2 Responses to “I don’t know what to title this.”

  1. Ashley, my heart aches for you and the decision you now are faced with. I also watched the show last night and cried through the whole thing. For me, the only option I had was to keep my baby. I don’t believe in abortion and I knew I could never carry a child to term and then let someone else take it home. Yes, being a mother at 16 was very hard, but I was so lucky to have an extremely supportive family. Her father and I split up when she was 3 months old and he only pops in every few yrs or so to say an awkward hello. It is not easy, but I will tell you, I feel it was 100% worth it to keep my baby. Yes, I missed out on a lot of normal teenage things, and I didn’t get the college experience that my friends and siblings got.

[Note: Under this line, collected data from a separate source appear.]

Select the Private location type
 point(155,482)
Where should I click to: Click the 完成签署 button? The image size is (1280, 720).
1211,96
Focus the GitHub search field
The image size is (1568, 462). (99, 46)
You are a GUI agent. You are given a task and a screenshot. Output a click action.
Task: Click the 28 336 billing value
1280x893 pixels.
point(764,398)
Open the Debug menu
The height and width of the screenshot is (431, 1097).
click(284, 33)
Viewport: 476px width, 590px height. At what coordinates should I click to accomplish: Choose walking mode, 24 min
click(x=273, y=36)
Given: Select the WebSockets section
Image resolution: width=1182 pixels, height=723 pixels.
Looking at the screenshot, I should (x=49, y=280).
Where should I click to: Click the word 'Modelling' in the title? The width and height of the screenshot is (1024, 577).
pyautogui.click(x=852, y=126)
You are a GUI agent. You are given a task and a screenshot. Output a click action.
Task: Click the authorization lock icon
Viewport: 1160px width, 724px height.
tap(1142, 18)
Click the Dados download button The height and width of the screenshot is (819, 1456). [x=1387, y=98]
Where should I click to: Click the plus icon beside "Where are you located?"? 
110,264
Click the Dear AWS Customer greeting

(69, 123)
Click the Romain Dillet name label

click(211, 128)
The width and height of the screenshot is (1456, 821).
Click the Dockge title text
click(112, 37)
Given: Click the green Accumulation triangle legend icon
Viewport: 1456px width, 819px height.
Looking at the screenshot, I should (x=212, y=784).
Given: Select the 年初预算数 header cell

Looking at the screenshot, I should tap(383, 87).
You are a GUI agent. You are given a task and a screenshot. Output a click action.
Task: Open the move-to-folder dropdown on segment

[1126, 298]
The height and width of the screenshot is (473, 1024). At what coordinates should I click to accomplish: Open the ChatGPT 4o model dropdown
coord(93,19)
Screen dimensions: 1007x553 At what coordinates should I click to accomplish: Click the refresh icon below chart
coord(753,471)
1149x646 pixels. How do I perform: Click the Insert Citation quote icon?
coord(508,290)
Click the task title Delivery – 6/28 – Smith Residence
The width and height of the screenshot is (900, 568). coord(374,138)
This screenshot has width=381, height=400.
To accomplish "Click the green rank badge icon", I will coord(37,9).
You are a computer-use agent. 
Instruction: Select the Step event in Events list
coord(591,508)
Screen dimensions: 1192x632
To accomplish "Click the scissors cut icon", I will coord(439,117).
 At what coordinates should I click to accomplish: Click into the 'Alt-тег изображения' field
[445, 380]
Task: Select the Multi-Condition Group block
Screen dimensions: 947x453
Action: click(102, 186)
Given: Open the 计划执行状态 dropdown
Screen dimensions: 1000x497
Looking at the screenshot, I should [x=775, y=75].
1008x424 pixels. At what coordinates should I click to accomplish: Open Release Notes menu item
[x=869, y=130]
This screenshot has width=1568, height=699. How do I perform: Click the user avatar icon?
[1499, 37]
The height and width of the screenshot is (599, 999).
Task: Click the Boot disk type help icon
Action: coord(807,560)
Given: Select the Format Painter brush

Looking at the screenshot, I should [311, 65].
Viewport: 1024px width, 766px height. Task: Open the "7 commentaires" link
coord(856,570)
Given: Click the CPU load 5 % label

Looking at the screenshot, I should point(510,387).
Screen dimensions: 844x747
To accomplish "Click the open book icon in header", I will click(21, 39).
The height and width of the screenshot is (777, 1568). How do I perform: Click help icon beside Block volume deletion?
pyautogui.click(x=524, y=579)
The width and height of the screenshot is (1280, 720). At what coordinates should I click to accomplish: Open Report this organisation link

But I got a beautiful, sweet daughter who still lights up my life every day! Shes almost 14 now!! I did go to community college but didn’t graduate and I worked hard to support my daughter…and the son I had at 19. He’s now 11. I have 3 more kids also with my husband. Anything you need, if you just need someone to talk to, to bounce ideas off of, to just vent or ask questions, please don’t hesitate to contact me. You are as strong as you want to be, Ashely. This is a tough spot to be in, but it doesn’t have to be the end of your life, its just the beginning of a new chapter. It requires growing up a lot quicker than most of your friends, but so worthwhile in the end. Let me know if you need anything.

  2. ashley i believe you can do this.